Hello to all! Hope you are all good!
My query is that I am trying to implement automatic failover of 2 FreeBSD firewalls (acting as edge gateway), using CARP, in a cloud based environment and the problem is that the infrastructure does not support multicast traffic, or any other pre-reqs for implementing CARP (such as promiscuous mode, forged transmits, etc.) In fact, upon googling, I found that a couple of well known cloud service providers such as AWS do not provide support for such type of traffic at all. So, my question is that is there any way that we can achieve HA/auto-failover in cloud, using either CARP or something similar to CARP? I heard of UCARP on FreeBSD and tried its implementation, but due to a lack of documentation and support, it was seemingly not a feasible solution (If although you can direct me to a detailed tutorial or a great how-to, it will also be appreciated). Plus, example of any case where FreeBSD firewall are implemented in auto-failover in production (using any method), will also be of great help as that would let me know what are the best practices for implementing CARP in cloud based envs.

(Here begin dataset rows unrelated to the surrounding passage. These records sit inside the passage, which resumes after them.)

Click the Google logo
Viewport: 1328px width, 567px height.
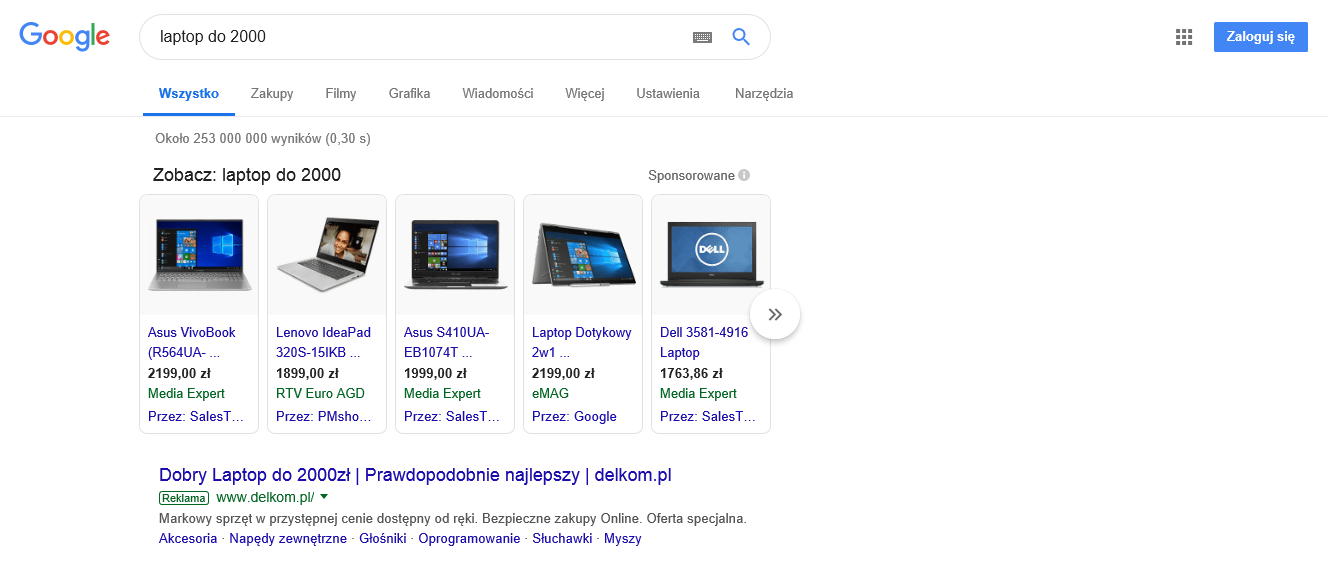(x=64, y=37)
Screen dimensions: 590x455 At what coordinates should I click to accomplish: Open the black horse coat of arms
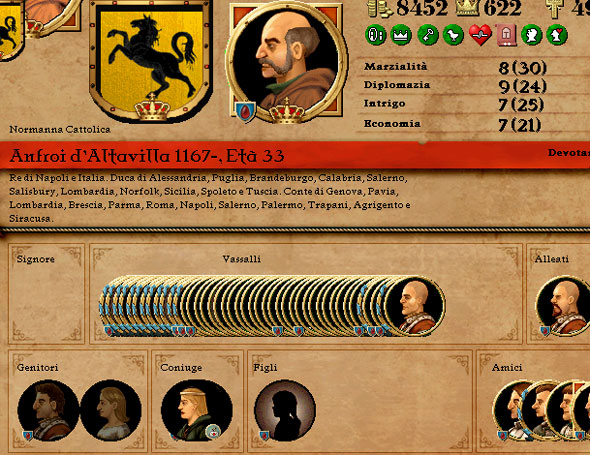pos(151,60)
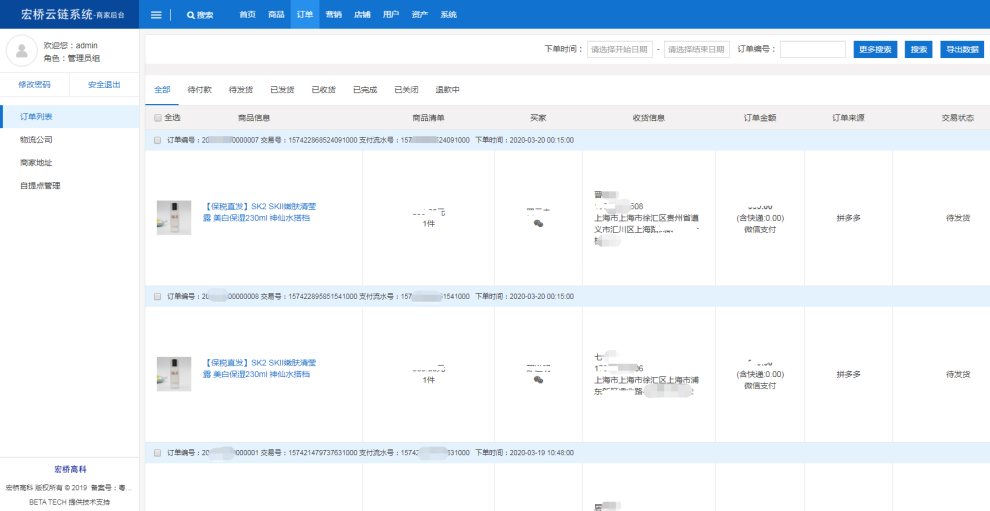Open the 商品 menu in top navigation

tap(276, 15)
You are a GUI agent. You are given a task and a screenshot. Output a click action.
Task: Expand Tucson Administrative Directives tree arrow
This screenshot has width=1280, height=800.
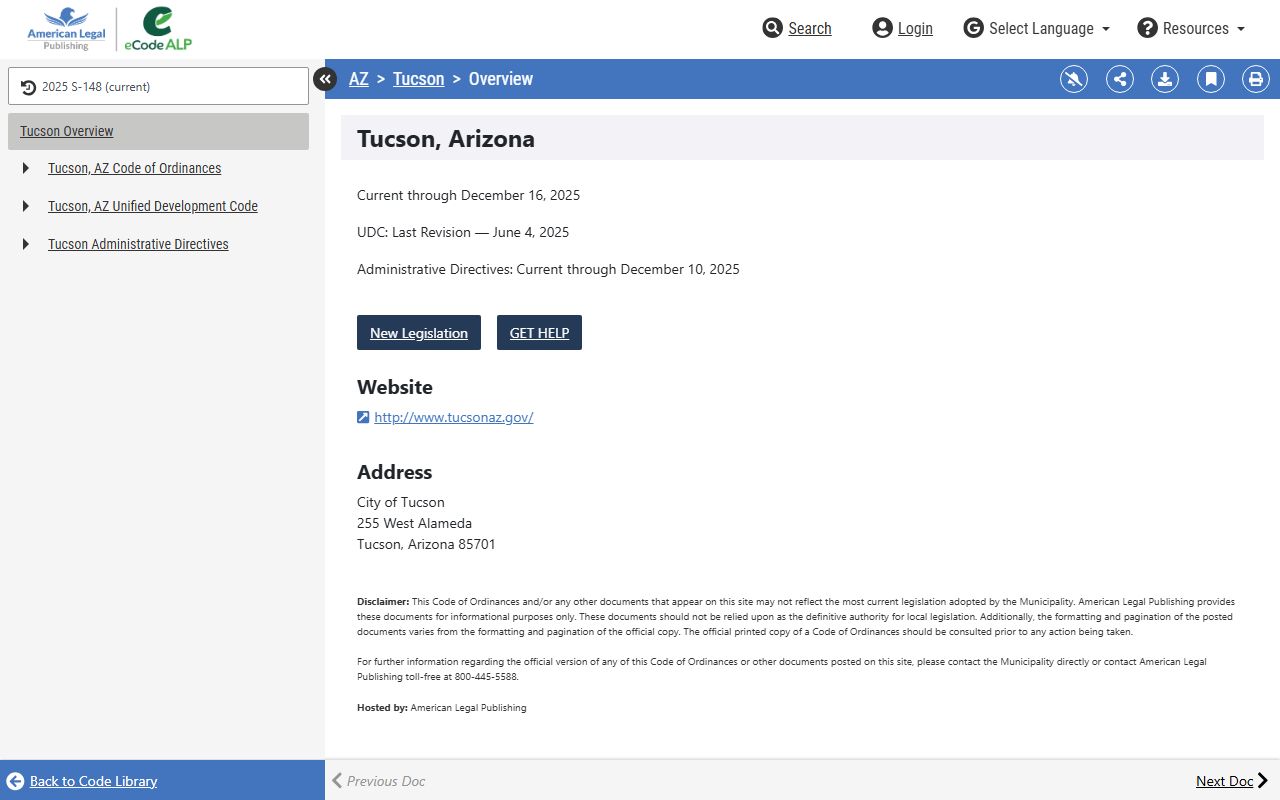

Do keep in mind that this solution will be implemented in prod environment, thus will need to be stable and well-tested.
Any and all help in this regard will be greatly appreciated!


----------



## Bobi B. (Feb 26, 2019)

Do you mind telling us what services are you looking into making HA?


----------



## arafay (Feb 27, 2019)

Yea sure. I am trying to achieve failover of 2 FreeBSD machines and the specific service that I am targeting is pf (packet filter). A case in point would be to have 2 redundant firewalls with virtual IPs floating at both internal and external interface (achieved through CARP) and have their state table synced (achieved through pfsync). In case the Master fw fails, the Backup could take up its role and keep the connectivity alive.


----------



## Bobi B. (Feb 27, 2019)

But you're not telling what you're hiding behind pf(4). Not that I have much experience with cloud-based environments, a-la AWS & Azure, but I bet they do support HA up to an extent, or some form of fail-over and/or load-balancing.


----------